**** Textauszug ****

Heute ist der 23. Mai 2020[1]. Heute vor 71 Jahren trat das Grundgesetz der Bundesrepublik Deutschland in Kraft[2]. Bis heute ist es der würdevolle Leitstern, der unserer Gesellschaft Orientierung gibt – auch und gerade in der aktuellen Coronakrise mit ihrer “Zumutung für die Demokratie”[3]. Die Mütter und Väter des Grundgesetzes legten in ihm die Grundlage für unser Zusammenleben in einer friedlich-demokratischen Gesellschaft – für “einen Bau […], der am Ende ein gutes Haus für alle Deutschen werden soll[te]”[4].
In welchem “Bau” wollen wir leben?
Die Frage, in welchem “Bau” wir miteinander leben wollen, stellt sich jetzt gerade mit erneuter Schärfe und Deutlichkeit. Die Coronakrise hat menschenunwürdige Praktiken an den Rändern unserer Gesellschaft schonungslos offengelegt. Wir alle wissen jetzt, unter welchen inakzeptablen Bedingungen Erntearbeiter*innen, Angestellte in fleischverarbeitenden Betrieben oder Mitarbeiter*innen auf Kreuzfahrtschiffen beschäftigt werden. Die Coronakrise hat auch lange für unmöglich gehaltene Veränderungen beschleunigt. Wir alle haben jetzt selbst erfahren, dass Arbeiten im “Home Office” sehr wohl effektiv und effizient sein kann (und in vielen Unternehmen sogar zu höherer Produktivität führt) oder dass Lernen in vielen Situationen über digitale Medien genauso gut funktioniert wie der klassische Präsenzunterricht – und manchmal sogar besser.
Gleichzeitig gibt es eine lautstarke Kakophonie von Stimmen, die jetzt vor allem fordern, dass sie irgendetwas zurück bekommen, was sie “vor Corona” gewohnt waren: Unternehmen wollen wieder Kunden, die kaufen; Gaststätten wollen wieder Gäste, die essen und trinken; Theater, Clubs, Künstler*innen und Konzertveranstalter wollen wieder Besucher, die klatschen; Familien wollen wieder Schulen und Kitas, die Kinder unterrichten und betreuen[5]; Menschen, die aus gesundheitlichen Gründen Angst um sich oder um die haben, die ihnen nahe stehen, wollen wieder unbeschwert anderen nahe sein können. Alle diese Wünsche sind nachvollziehbar und haben innerhalb des jeweiligen Universums der Wünschenden mit Sicherheit ihre Berechtigung.

**** Vorliegende Einträge ****

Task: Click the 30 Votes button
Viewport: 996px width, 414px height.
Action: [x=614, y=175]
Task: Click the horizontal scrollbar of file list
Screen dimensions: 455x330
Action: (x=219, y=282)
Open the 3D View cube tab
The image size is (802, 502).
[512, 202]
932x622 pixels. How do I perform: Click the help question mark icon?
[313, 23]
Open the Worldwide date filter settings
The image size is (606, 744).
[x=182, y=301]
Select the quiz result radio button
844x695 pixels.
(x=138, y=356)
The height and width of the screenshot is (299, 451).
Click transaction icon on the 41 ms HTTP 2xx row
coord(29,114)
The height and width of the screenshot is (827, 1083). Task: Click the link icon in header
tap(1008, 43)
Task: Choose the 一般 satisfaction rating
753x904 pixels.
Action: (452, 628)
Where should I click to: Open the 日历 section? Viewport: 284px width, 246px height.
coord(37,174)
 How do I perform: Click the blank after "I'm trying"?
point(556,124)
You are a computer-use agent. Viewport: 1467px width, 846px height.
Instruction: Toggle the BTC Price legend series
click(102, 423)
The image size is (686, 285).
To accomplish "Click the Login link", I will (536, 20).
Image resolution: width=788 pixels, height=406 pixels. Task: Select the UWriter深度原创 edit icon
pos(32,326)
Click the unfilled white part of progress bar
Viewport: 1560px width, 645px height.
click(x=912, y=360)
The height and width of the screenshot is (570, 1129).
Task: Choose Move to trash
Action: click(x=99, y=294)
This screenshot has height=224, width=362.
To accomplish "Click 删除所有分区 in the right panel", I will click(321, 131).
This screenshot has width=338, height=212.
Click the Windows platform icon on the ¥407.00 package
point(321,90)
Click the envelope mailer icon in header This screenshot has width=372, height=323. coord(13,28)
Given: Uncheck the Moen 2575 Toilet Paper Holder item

****

Aufgaben:
(a) Aktualisiere die Einträge von der Zeile mit „Task: Click the horizontal“ bis zum Ende der Einträge, indem du „envelope mailer icon“ durch „envelope icon“ ersetzt und alles andere unverändert lässt. Gib nur diese Zeilen aus.
(b) Setze den Text über das Grundgesetz und die Coronakrise nach seinem letzten Satz fort.
Text und Einträge haben inhaltlich nichts miteinander zu tun.

Antworten im Einzelnen:
(a)
Task: Click the horizontal scrollbar of file list
Screen dimensions: 455x330
Action: (x=219, y=282)
Open the 3D View cube tab
The image size is (802, 502).
[512, 202]
932x622 pixels. How do I perform: Click the help question mark icon?
[313, 23]
Open the Worldwide date filter settings
The image size is (606, 744).
[x=182, y=301]
Select the quiz result radio button
844x695 pixels.
(x=138, y=356)
The height and width of the screenshot is (299, 451).
Click transaction icon on the 41 ms HTTP 2xx row
coord(29,114)
The height and width of the screenshot is (827, 1083). Task: Click the link icon in header
tap(1008, 43)
Task: Choose the 一般 satisfaction rating
753x904 pixels.
Action: (452, 628)
Where should I click to: Open the 日历 section? Viewport: 284px width, 246px height.
coord(37,174)
 How do I perform: Click the blank after "I'm trying"?
point(556,124)
You are a computer-use agent. Viewport: 1467px width, 846px height.
Instruction: Toggle the BTC Price legend series
click(102, 423)
The image size is (686, 285).
To accomplish "Click the Login link", I will (536, 20).
Image resolution: width=788 pixels, height=406 pixels. Task: Select the UWriter深度原创 edit icon
pos(32,326)
Click the unfilled white part of progress bar
Viewport: 1560px width, 645px height.
click(x=912, y=360)
The height and width of the screenshot is (570, 1129).
Task: Choose Move to trash
Action: click(x=99, y=294)
This screenshot has height=224, width=362.
To accomplish "Click 删除所有分区 in the right panel", I will click(321, 131).
This screenshot has width=338, height=212.
Click the Windows platform icon on the ¥407.00 package
point(321,90)
Click the envelope icon in header This screenshot has width=372, height=323. coord(13,28)
Given: Uncheck the Moen 2575 Toilet Paper Holder item

(b)
Allerdings: Was wäre, wenn es ein Fehler wäre, jetzt einfach nur zu wünschen, dass alles wieder wäre, wie es war? Oder – was auch nur eine etwas raffiniertere Variation auf dasselbe Thema ist – zu erwarten, dass sich jetzt demnächst ein “New Normal” einstellt, in dem man sich dann wieder einrichten kann, wie man im “Old Normal” eingerichet war? Was wäre, wenn wir diesen Augenblick nutzten, in dem alles nicht mehr ist, wie es war, um ernsthaft darüber nachzudenken, was sein sollte? Was wäre, wenn wir uns jetzt fragten, in welcher Gesellschaft wir leben wollen? Was wäre, wenn wir uns jetzt fragten: Was ist Zukunft?
Incipe!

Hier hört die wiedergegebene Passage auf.